Please repeat only the stretch of records running from the first line through the line that contains "Reload the page with browser refresh icon".

[[ DATA RECORDS open ]]

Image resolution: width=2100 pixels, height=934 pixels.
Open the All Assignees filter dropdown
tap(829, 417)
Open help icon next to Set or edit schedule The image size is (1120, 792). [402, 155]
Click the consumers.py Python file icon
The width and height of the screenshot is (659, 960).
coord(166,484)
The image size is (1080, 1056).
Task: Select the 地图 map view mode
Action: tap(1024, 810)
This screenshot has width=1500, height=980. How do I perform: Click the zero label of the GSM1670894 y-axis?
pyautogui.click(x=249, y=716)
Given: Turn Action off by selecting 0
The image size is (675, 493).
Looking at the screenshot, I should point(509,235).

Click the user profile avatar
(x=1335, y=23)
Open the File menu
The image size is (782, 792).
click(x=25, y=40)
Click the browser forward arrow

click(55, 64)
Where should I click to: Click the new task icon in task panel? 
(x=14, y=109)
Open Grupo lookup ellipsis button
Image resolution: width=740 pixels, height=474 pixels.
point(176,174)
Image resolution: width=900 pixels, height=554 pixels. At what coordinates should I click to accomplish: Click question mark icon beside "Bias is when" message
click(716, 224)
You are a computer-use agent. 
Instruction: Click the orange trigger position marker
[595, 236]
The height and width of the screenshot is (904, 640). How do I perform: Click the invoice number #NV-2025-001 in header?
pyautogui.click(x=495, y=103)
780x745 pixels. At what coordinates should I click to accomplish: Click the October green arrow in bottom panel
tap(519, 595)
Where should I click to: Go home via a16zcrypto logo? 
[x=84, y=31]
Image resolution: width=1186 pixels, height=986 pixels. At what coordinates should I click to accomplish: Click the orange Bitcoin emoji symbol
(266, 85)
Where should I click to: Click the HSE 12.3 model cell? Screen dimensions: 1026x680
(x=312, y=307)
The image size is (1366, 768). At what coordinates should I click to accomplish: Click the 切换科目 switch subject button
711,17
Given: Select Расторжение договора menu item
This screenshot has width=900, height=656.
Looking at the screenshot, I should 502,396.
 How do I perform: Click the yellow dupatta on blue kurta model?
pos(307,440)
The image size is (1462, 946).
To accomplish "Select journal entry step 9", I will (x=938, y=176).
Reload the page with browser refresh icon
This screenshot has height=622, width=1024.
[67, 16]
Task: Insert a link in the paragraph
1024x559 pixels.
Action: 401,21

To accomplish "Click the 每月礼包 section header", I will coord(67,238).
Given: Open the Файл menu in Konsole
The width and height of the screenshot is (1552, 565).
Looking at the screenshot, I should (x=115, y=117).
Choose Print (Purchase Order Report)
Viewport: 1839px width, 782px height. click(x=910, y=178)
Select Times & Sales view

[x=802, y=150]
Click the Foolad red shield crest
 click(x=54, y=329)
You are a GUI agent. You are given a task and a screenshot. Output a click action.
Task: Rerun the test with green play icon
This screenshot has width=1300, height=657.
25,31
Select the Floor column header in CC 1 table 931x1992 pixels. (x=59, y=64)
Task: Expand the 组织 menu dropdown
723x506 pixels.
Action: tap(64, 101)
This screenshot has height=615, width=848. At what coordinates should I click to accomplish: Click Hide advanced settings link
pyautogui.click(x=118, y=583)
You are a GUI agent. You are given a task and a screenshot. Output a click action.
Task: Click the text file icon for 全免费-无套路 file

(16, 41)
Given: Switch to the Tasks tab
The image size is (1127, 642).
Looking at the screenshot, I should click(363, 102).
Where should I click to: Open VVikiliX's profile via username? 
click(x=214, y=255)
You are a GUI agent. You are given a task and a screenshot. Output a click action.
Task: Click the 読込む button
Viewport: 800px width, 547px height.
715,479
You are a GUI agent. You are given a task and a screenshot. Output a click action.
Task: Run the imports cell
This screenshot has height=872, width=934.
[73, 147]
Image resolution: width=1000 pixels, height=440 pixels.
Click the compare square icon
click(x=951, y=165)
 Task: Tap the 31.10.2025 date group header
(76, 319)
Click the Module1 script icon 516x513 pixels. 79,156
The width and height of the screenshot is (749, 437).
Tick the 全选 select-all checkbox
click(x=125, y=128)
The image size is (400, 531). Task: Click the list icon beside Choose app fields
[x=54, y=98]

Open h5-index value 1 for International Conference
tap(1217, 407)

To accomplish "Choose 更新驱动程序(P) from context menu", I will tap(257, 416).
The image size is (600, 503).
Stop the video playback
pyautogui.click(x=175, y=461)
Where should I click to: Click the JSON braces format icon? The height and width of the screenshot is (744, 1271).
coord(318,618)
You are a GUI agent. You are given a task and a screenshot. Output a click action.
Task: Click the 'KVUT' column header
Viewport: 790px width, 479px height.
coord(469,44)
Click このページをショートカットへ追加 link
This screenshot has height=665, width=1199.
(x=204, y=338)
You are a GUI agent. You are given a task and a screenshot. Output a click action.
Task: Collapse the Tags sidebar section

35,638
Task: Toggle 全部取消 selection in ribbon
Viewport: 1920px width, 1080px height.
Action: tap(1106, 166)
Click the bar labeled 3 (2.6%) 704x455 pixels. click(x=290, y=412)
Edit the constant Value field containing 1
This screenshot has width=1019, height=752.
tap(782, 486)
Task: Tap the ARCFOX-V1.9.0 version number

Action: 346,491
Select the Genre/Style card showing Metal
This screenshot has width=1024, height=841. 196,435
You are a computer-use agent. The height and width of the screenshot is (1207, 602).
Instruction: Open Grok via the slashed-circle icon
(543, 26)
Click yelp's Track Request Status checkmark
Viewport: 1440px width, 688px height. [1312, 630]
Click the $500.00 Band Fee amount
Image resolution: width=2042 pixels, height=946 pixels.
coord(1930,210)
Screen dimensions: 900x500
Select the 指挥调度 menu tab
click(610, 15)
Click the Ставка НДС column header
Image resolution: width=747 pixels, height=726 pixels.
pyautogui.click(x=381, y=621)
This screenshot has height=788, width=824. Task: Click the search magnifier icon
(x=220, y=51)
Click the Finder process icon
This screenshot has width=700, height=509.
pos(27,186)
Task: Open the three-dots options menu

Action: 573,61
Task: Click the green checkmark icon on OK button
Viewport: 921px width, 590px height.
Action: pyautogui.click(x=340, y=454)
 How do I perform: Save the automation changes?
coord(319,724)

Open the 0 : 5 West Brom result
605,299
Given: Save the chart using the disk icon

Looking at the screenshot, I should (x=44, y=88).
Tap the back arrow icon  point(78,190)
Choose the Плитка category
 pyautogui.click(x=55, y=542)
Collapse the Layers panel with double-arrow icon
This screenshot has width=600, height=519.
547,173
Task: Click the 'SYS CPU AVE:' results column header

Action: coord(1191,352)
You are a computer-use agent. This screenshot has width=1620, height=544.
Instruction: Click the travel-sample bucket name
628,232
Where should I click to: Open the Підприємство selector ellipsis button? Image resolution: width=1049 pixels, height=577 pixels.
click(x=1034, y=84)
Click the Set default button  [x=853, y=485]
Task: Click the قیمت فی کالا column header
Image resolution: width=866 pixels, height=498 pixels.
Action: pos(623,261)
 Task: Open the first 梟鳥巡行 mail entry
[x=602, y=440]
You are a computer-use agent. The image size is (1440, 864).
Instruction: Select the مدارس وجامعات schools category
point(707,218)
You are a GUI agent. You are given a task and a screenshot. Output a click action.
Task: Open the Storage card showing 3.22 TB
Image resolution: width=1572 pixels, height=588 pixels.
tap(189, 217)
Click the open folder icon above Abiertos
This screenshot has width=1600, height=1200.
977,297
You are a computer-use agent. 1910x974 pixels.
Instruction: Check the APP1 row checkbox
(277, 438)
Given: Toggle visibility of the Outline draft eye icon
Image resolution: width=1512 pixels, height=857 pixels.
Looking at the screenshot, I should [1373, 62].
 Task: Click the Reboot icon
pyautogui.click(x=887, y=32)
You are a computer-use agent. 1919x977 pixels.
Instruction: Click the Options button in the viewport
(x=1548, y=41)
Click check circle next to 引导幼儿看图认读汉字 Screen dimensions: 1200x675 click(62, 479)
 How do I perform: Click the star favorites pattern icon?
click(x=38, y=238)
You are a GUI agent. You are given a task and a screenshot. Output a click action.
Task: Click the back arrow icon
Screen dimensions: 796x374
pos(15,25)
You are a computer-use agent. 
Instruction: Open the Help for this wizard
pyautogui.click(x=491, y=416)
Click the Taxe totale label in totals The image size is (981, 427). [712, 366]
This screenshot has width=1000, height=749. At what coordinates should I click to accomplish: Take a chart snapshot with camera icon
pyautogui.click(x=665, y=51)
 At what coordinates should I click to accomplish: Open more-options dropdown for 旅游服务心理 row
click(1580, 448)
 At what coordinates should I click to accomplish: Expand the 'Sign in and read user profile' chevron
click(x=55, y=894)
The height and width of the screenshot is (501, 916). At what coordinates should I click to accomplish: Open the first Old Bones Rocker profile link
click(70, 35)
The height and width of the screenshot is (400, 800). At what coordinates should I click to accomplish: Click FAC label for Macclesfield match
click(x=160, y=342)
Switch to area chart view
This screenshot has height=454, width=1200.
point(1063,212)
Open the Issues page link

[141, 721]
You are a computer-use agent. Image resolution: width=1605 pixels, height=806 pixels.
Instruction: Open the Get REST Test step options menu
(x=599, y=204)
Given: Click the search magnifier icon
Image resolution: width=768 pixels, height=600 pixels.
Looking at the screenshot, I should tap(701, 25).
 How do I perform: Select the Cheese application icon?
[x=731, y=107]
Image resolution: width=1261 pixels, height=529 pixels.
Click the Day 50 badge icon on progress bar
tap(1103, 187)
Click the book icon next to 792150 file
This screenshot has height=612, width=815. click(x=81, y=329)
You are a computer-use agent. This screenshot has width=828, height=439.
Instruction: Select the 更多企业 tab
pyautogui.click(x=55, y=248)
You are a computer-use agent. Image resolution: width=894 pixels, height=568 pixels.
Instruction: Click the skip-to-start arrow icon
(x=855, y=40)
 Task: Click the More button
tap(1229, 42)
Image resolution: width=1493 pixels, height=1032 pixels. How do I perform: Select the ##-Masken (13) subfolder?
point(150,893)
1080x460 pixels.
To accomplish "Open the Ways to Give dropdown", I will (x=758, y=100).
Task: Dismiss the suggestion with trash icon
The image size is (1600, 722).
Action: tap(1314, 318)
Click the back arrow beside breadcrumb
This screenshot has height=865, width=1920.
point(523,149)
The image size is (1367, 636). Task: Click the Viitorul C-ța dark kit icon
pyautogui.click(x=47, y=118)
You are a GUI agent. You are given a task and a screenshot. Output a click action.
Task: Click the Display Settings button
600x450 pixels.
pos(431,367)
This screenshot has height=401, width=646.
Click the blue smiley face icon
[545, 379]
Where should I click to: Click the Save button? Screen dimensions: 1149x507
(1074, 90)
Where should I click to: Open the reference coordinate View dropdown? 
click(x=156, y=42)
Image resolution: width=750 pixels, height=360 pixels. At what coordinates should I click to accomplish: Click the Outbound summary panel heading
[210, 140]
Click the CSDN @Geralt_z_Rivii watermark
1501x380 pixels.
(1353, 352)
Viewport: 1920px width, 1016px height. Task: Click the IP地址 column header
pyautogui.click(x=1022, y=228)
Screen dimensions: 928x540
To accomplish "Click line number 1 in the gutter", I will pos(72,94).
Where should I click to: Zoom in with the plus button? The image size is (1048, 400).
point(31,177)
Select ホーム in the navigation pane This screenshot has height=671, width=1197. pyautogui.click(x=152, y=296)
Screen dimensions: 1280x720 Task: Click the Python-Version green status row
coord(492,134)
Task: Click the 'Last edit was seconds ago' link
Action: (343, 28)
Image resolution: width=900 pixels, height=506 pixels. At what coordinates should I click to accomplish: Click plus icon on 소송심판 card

[[ DATA RECORDS closed ]]

▸ EXERCISE RESPONSE
Image resolution: width=2100 pixels, height=934 pixels.
Open the All Assignees filter dropdown
tap(829, 417)
Open help icon next to Set or edit schedule The image size is (1120, 792). [402, 155]
Click the consumers.py Python file icon
The width and height of the screenshot is (659, 960).
coord(166,484)
The image size is (1080, 1056).
Task: Select the 地图 map view mode
Action: tap(1024, 810)
This screenshot has width=1500, height=980. How do I perform: Click the zero label of the GSM1670894 y-axis?
pyautogui.click(x=249, y=716)
Given: Turn Action off by selecting 0
The image size is (675, 493).
Looking at the screenshot, I should point(509,235).

Click the user profile avatar
(x=1335, y=23)
Open the File menu
The image size is (782, 792).
click(x=25, y=40)
Click the browser forward arrow

click(55, 64)
Where should I click to: Click the new task icon in task panel? 
(x=14, y=109)
Open Grupo lookup ellipsis button
Image resolution: width=740 pixels, height=474 pixels.
point(176,174)
Image resolution: width=900 pixels, height=554 pixels. At what coordinates should I click to accomplish: Click question mark icon beside "Bias is when" message
click(716, 224)
You are a computer-use agent. 
Instruction: Click the orange trigger position marker
[595, 236]
The height and width of the screenshot is (904, 640). How do I perform: Click the invoice number #NV-2025-001 in header?
pyautogui.click(x=495, y=103)
780x745 pixels. At what coordinates should I click to accomplish: Click the October green arrow in bottom panel
tap(519, 595)
Where should I click to: Go home via a16zcrypto logo? 
[x=84, y=31]
Image resolution: width=1186 pixels, height=986 pixels. At what coordinates should I click to accomplish: Click the orange Bitcoin emoji symbol
(266, 85)
Where should I click to: Click the HSE 12.3 model cell? Screen dimensions: 1026x680
(x=312, y=307)
The image size is (1366, 768). At what coordinates should I click to accomplish: Click the 切换科目 switch subject button
711,17
Given: Select Расторжение договора menu item
This screenshot has width=900, height=656.
Looking at the screenshot, I should 502,396.
 How do I perform: Click the yellow dupatta on blue kurta model?
pos(307,440)
The image size is (1462, 946).
To accomplish "Select journal entry step 9", I will (x=938, y=176).
Reload the page with browser refresh icon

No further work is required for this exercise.